Material provided:
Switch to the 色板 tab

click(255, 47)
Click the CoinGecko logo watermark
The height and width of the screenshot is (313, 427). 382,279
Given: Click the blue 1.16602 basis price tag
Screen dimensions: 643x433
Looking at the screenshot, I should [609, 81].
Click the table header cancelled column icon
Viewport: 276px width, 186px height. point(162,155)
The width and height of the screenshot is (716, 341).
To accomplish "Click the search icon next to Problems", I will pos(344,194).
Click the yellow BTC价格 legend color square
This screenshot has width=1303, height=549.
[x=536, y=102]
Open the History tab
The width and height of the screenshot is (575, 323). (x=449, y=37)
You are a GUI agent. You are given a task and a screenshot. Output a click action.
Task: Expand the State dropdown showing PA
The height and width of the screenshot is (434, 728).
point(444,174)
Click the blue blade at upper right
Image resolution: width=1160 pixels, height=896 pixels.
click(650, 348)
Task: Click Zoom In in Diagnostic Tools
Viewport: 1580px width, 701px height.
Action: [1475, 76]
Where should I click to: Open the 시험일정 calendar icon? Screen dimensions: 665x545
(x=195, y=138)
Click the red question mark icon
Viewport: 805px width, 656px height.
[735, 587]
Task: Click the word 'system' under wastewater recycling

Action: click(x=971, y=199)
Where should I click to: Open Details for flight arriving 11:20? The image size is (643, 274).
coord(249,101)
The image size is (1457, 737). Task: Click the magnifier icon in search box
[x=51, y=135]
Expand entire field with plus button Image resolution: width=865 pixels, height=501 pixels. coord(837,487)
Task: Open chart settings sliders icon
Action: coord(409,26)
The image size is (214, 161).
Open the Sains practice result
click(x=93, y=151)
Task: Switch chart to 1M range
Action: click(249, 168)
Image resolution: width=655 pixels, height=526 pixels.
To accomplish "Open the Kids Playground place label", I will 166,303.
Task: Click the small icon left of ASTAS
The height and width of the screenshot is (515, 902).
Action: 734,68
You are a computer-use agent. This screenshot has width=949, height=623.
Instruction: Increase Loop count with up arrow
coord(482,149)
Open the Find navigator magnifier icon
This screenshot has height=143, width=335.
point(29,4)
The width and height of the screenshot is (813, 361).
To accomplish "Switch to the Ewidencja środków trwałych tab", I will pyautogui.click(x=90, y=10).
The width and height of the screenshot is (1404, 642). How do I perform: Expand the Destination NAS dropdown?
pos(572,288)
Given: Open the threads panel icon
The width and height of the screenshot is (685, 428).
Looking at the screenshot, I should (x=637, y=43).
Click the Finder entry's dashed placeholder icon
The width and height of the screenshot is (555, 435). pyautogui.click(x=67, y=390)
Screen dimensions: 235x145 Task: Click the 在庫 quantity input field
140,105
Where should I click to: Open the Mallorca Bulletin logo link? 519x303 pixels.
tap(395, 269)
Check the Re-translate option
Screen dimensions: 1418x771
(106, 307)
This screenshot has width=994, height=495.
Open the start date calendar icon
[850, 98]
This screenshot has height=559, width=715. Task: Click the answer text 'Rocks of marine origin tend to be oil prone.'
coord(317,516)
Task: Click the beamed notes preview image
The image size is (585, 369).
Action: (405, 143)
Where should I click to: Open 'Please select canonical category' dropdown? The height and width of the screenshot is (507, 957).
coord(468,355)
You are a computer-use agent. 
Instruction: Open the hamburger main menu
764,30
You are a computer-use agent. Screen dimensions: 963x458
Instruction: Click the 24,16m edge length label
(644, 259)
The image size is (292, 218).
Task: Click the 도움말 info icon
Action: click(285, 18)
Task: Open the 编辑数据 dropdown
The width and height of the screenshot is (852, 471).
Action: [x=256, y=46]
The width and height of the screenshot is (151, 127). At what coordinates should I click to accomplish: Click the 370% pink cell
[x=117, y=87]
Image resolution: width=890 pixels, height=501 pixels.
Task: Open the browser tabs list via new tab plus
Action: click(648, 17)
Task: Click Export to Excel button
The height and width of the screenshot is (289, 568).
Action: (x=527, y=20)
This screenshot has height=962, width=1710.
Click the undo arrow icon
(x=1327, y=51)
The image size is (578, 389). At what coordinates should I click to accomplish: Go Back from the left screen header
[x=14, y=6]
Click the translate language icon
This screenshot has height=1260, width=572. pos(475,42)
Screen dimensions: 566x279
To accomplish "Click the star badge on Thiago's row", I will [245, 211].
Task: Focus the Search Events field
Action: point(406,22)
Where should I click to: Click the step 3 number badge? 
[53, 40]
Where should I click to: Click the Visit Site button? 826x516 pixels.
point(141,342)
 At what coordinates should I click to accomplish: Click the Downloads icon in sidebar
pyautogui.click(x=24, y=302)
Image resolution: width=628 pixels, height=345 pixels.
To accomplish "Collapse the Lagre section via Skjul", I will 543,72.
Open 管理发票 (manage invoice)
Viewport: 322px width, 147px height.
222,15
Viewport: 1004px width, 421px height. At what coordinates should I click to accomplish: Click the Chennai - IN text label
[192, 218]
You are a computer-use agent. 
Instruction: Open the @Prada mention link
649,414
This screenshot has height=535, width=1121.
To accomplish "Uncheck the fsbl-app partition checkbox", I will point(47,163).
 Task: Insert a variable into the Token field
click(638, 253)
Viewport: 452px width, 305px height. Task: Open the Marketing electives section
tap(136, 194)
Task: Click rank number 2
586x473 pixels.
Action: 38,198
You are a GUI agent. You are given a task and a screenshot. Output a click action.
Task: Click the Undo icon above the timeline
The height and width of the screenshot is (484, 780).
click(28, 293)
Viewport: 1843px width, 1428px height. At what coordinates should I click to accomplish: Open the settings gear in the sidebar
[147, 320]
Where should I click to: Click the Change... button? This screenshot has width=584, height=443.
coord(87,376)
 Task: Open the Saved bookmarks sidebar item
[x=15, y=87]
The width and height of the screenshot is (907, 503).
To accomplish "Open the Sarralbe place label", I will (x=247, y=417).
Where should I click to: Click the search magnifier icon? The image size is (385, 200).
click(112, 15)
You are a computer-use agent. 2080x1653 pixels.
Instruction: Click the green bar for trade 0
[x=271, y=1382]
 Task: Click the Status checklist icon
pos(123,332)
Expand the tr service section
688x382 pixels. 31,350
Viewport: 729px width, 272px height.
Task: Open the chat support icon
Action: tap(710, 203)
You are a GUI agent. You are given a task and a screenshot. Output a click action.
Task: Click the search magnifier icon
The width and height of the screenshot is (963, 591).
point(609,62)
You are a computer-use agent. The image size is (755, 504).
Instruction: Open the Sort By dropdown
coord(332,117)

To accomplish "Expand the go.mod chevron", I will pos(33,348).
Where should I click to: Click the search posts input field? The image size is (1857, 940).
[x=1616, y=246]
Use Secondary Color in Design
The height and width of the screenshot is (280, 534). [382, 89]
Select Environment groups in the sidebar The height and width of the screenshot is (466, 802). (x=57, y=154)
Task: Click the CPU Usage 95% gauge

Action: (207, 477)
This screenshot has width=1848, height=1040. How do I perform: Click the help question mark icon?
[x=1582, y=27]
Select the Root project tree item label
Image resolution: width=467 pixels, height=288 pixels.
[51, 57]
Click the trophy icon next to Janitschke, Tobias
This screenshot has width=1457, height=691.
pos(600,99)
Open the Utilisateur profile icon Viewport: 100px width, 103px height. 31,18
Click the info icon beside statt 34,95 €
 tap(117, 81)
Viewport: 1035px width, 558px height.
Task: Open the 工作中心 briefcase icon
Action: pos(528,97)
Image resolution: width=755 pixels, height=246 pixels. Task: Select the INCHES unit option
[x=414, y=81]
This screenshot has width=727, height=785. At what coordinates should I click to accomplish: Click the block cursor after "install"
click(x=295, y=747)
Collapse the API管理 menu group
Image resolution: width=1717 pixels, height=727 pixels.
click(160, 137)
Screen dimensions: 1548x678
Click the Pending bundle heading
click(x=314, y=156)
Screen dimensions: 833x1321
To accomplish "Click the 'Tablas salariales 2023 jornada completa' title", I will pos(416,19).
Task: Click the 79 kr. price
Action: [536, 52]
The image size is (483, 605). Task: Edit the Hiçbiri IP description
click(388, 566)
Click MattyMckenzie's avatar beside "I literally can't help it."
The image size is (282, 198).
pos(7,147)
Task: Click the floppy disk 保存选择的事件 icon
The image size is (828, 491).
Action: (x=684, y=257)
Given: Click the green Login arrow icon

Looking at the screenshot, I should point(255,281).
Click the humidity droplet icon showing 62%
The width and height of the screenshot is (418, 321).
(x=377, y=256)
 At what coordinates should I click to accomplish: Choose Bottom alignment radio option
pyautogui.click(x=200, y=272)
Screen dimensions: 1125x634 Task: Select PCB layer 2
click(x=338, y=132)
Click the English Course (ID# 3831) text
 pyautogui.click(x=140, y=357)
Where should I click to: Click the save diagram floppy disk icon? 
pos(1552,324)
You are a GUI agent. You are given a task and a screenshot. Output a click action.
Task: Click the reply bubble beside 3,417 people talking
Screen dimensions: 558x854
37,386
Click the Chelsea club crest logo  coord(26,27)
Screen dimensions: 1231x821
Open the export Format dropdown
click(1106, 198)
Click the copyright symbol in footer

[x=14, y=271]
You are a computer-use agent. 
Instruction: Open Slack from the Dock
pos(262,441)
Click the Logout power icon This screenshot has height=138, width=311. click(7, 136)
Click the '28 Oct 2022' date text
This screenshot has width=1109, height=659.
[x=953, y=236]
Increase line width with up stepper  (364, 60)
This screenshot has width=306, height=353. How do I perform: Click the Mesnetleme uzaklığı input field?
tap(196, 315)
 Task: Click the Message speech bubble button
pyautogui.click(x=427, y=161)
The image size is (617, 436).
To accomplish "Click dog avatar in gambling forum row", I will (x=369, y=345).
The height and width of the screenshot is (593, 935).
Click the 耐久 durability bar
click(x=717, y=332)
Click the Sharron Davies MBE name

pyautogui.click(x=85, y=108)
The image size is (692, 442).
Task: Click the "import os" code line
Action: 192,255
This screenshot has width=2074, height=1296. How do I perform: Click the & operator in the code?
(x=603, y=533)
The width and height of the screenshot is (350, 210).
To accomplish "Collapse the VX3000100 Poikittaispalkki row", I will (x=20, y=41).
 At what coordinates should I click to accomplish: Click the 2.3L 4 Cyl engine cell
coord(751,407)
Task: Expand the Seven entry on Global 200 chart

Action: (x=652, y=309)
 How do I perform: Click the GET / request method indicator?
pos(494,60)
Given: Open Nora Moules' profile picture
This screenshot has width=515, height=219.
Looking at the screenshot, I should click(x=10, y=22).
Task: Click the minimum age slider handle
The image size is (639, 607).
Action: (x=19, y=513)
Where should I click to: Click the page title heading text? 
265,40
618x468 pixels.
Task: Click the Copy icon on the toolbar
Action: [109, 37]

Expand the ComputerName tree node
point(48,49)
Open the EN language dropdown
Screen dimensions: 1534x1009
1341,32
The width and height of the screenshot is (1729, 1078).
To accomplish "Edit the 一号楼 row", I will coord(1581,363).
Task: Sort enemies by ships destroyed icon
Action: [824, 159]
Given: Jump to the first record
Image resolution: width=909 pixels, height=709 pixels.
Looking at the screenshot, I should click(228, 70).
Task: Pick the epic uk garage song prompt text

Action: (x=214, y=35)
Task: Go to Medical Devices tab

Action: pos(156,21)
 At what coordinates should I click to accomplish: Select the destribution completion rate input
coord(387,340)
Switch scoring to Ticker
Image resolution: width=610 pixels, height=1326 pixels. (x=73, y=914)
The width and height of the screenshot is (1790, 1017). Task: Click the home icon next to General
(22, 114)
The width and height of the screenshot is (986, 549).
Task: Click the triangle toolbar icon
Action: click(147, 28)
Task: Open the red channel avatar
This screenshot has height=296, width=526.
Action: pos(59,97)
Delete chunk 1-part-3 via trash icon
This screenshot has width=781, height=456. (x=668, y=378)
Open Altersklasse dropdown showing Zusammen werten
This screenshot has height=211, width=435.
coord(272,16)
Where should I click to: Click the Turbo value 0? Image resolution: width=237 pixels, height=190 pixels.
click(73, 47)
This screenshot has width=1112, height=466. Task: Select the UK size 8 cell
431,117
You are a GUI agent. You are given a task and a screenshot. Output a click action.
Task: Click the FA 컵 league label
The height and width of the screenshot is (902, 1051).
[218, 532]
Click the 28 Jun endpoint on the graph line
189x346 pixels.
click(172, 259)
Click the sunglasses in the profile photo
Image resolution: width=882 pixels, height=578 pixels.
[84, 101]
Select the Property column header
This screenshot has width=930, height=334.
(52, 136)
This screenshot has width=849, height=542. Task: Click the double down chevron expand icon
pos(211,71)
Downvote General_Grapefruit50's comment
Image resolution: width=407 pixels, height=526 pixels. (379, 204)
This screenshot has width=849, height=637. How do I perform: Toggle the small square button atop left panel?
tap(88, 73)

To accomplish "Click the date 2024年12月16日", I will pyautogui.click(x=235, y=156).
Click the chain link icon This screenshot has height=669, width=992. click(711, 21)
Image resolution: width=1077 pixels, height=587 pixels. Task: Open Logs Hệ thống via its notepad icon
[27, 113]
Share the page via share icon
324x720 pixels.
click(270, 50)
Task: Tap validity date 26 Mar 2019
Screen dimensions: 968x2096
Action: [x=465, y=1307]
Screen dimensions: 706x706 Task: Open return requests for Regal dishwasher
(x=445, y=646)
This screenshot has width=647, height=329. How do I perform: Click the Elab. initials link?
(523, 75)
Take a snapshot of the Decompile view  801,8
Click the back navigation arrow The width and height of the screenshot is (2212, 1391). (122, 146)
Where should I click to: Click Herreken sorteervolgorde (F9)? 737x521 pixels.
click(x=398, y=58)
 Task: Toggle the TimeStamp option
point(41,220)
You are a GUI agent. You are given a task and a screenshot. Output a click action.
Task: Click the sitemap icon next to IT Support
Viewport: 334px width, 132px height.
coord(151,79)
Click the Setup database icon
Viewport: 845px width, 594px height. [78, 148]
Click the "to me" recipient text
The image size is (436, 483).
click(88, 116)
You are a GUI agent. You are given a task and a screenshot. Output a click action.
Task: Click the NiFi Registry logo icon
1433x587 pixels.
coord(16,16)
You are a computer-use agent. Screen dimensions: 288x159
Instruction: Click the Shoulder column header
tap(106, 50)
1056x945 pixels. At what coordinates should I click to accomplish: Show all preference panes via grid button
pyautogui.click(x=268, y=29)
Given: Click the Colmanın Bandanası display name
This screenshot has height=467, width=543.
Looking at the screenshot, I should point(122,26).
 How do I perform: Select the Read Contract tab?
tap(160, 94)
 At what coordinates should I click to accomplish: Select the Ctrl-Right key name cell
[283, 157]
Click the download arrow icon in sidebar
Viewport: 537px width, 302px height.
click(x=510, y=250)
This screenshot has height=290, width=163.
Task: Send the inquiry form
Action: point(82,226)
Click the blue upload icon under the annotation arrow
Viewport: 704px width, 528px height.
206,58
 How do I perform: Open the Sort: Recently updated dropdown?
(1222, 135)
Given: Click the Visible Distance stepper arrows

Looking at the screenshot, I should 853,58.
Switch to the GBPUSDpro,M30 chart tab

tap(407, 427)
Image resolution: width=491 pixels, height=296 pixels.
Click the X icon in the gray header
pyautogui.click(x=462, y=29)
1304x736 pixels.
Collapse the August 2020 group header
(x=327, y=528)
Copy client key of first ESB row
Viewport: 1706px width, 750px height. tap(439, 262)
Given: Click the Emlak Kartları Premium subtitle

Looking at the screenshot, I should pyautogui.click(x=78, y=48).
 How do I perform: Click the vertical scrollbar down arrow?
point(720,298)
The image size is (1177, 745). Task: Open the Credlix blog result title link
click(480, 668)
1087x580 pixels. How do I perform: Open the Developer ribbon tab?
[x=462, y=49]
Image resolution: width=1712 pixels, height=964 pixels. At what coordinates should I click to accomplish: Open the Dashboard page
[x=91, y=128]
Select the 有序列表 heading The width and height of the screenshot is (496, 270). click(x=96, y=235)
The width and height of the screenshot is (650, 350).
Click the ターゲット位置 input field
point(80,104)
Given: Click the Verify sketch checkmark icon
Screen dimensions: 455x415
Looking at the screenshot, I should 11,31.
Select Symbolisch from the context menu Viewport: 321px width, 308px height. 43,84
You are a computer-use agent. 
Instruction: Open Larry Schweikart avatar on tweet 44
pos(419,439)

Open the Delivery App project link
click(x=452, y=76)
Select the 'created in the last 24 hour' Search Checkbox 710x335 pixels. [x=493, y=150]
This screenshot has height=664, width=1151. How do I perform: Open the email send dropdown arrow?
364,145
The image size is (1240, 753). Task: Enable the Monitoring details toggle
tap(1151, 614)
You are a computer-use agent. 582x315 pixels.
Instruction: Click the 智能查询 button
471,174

Exercise aim: Number the lines of the data in a list, starting at the line containing "The width and height of the screenshot is (813, 361)." and ending with the line containing "coord(317,516)", and skip any blank lines.

Problem solution:
1. The width and height of the screenshot is (813, 361).
2. To accomplish "Switch to the Ewidencja środków trwałych tab", I will pyautogui.click(x=90, y=10).
3. The width and height of the screenshot is (1404, 642). How do I perform: Expand the Destination NAS dropdown?
4. pos(572,288)
5. Given: Open the threads panel icon
6. The width and height of the screenshot is (685, 428).
7. Looking at the screenshot, I should (x=637, y=43).
8. Click the Finder entry's dashed placeholder icon
9. The width and height of the screenshot is (555, 435). pyautogui.click(x=67, y=390)
10. Screen dimensions: 235x145 Task: Click the 在庫 quantity input field
11. 140,105
12. Where should I click to: Open the Mallorca Bulletin logo link? 519x303 pixels.
13. tap(395, 269)
14. Check the Re-translate option
15. Screen dimensions: 1418x771
16. (106, 307)
17. This screenshot has width=994, height=495.
18. Open the start date calendar icon
19. [850, 98]
20. This screenshot has height=559, width=715. Task: Click the answer text 'Rocks of marine origin tend to be oil prone.'
21. coord(317,516)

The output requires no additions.